Problem set =>
**a.** In the abstract below on the modified Story Memory Technique, how many participants were in the placebo control group?
**b.** Using the abstract below on the modified Story Memory Technique, state whether each statement agrees with it: (i) the mSMT is a 10-session intervention; (ii) monthly booster sessions substantially strengthened the treatment effect; (iii) the long-term follow-up assessment took place 12 months after treatment.

Passage provided =>
- Opening Delimiter -
Objective: To examine the efficacy of the modified Story Memory Technique (mSMT), a 10-session behavioral intervention teaching context and imagery to facilitate learning, to improve learning and memory abilities in persons with multiple sclerosis (MS).
Methods: This double-blind, placebo-controlled, randomized clinical trial included 86 participants with clinically definite MS, 41 in the treatment group and 45 in the placebo control group. Participants completed a baseline neuropsychological assessment, including questionnaires assessing everyday memory, a repeat assessment immediately posttreatment, and a long-term follow-up assessment 6 months after treatment. After completion of the treatment phase, persons in the treatment group were assigned to a booster session or a non-booster session group to examine the efficacy of monthly booster sessions in facilitating the treatment effect over time.
Results: The treatment group showed a significantly improved learning slope relative to the placebo group posttreatment. Similar results were noted on objective measures of everyday memory, general contentment, and family report of apathy and executive dysfunction. Long-term follow-up data showed that posttreatment improvement in the treatment group continued to be noted on the list learning and self-report measures. The provision of booster sessions demonstrated little benefit.
Conclusion: The mSMT is effective for improving learning and memory in MS.
Classification of evidence: This study provides Class I evidence that the mSMT behavioral intervention improves both objective memory and everyday memory in patients with MS over 5 weeks, with treatment effects lasting over a 6-month period.
- Closing Delimiter -
Data supplied =>
- Opening Delimiter -
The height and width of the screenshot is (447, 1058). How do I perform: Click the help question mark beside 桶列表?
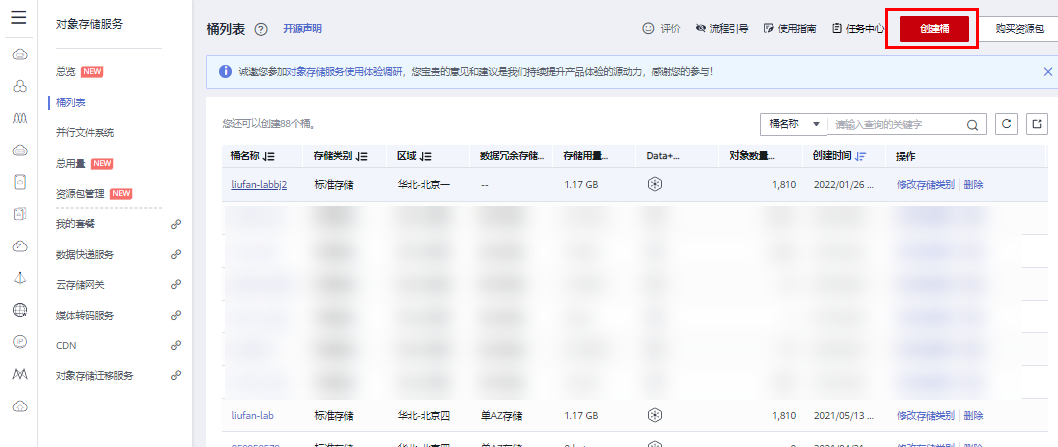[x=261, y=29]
- Closing Delimiter -
- Opening Delimiter -
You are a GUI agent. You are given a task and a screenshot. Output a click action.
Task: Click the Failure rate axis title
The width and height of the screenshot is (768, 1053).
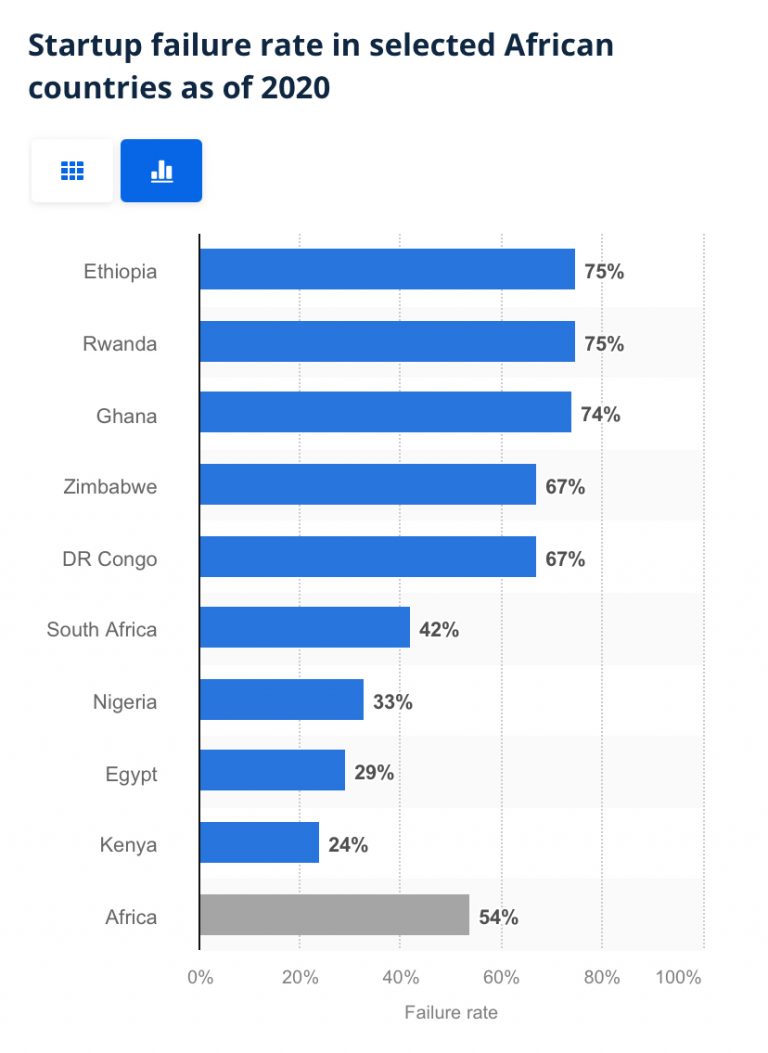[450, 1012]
- Closing Delimiter -
Responses per task =>
**a.** 45

**b.**
(i) Yes: "a 10-session behavioral intervention teaching context and imagery to facilitate learning"
(ii) No: "The provision of booster sessions demonstrated little benefit."
(iii) No: "a long-term follow-up assessment 6 months after treatment"